# [Excerpt provided]
+===+

Tuesday, 29 May 2012

Are you judging me?



This weekend we decided to have a little trip to the shops.  I would never normally brave the shops at the weekend because I hate being pushed, shoved and poked out of the way by rude people who seem hell-bent on fighting there way to the socks you happen to be standing in front of.  You know, as if it is a matter of life and death, or there may suddenly be a shortage of the damn things.  Well you get the idea.

Luckily, because the weather just happened to be El Scorchio, the shops were surprisingly quiet.  Everyone was out enjoying the sun.  So we go into a shop, I take Holly's pram and push it around while daddy picks out clothes he likes.  Then it is my turn to look while dad pushes the pram.  Within about 5 seconds of this switch-over, Holly decides it is time to start the show.  She has already been fed, changed and had a lovely long nap, but still the screaming and crying begins. We take her out of the pram and hold her.  Nope, that doesn't work.   We put her instead in the sling, still no joy. There is no soothing her.  She is probably just cranky due to the heat having lived nearly her entire life so far in near sub zero temperatures (it is Scotland you know).

The looks have started already though.  Other shoppers, walking by, staring, some shaking their heads, some tutting.  Making faces as if to say...

"Can't you keep your baby quiet"

OR 

"Don't they know how to look after that baby?"

+===+

# [Direction 1]
From the blog post about a crying baby on a shopping trip, copy the stretch from "Are you judging" through "get the idea.".
# [Direction 2]
In the blog post about the shopping trip, what had already been done for Holly before her screaming and crying began? List each one.
# [Direction 3]
Write the next part of the blog post about Holly crying in the shops, starting after its last sentence.

# [Recorded information]
+===+

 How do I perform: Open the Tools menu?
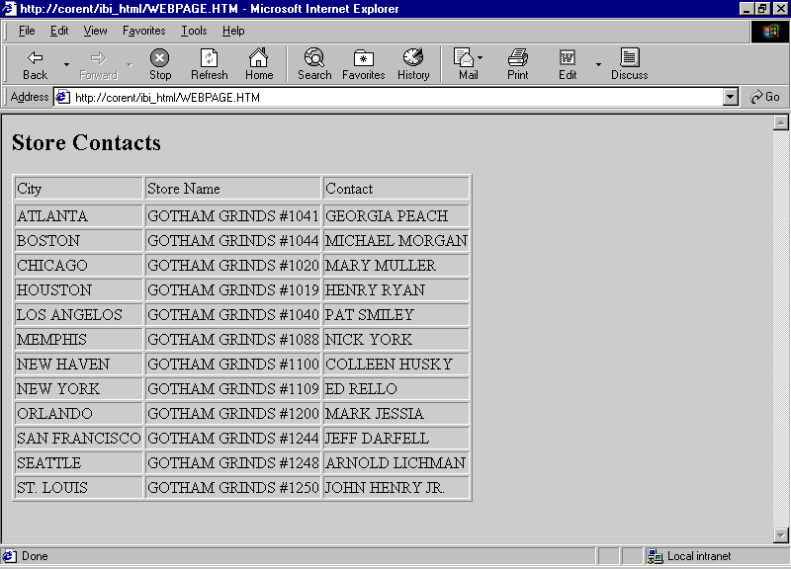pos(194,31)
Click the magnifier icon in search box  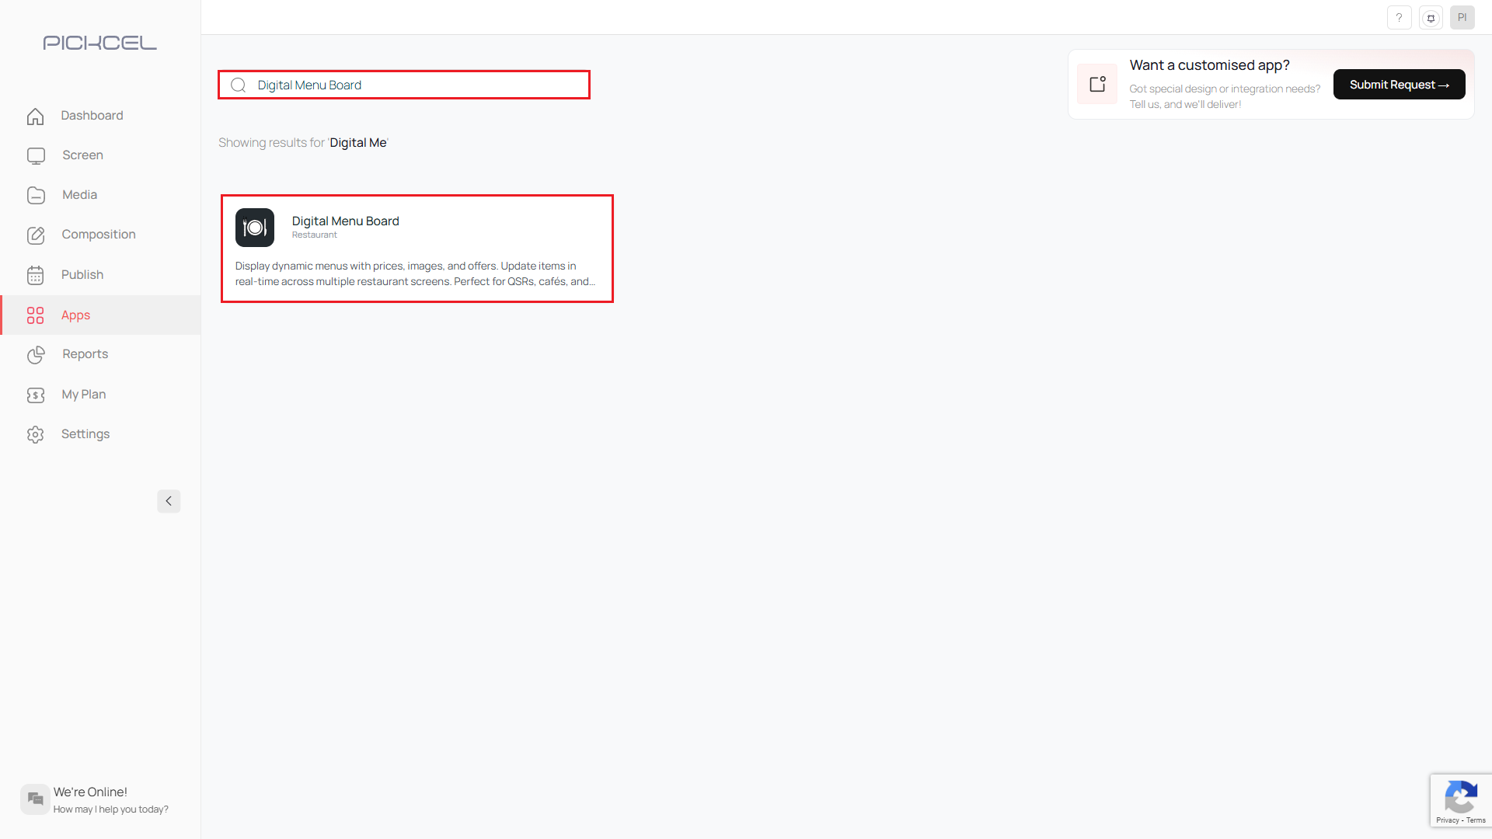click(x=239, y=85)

+===+

# [Task answer 1]
Are you judging me?



This weekend we decided to have a little trip to the shops.  I would never normally brave the shops at the weekend because I hate being pushed, shoved and poked out of the way by rude people who seem hell-bent on fighting there way to the socks you happen to be standing in front of.  You know, as if it is a matter of life and death, or there may suddenly be a shortage of the damn things.  Well you get the idea.

# [Task answer 2]
- Fed
- Changed
- Had a lovely long nap

# [Task answer 3]
I am being silently judged by other people.  I feel like an inadequate and bad mother.  After all, what kind of mother brings a crying baby to the shops?  Or can't soothe her crying baby? Me, apparently.  Daddy says its fine and to keep shopping, she'll calm down eventually.  I can't though, I'm too annoyed/upset and I abandon my shopping and leave the store.  I hate being judged.  I wasn't doing anything wrong was I? I certainly wasn't ignoring Holly's cries.  Yet I am made to feel like shit by strangers.  This is why I hate taking Holly out in public, for the most part she is good, but in the back of my mind there is always the fear she has a meltdown and it terrifies me.  As a result I tend to do most of my shopping online to avoid such situations.

So my question is, if you had seen me and my crying baby, would you judge me?  Would you act like I was ruining your day and make it so blatantly obvious that you thought I was doing a shit job?  Or am I over-reacting?   Should I just ignore these mean, ignorant people?



12 comments:

Anonymous said...

They obviously weren't parents or they're kids are now grown up and therefore can't remember what it was like with a little one.

Crafts on Sea said...

I think most of the time is other parents and they know your pain! I've had a screamer (well my son did) in Tesco's and I have never been back there though due to the looks people gave and comments! I'm sure some people are trying to be friendly but it just doesn't feel that way at the time :(
Having said that, we had a woman sit down behind us on a plane last year and say loudly "Oh! I just moved so I didn't have to sit near a baby. I hate children!) To whick the husband replied very loudly that we love them. Which shut her up!

Juliet Lewin said...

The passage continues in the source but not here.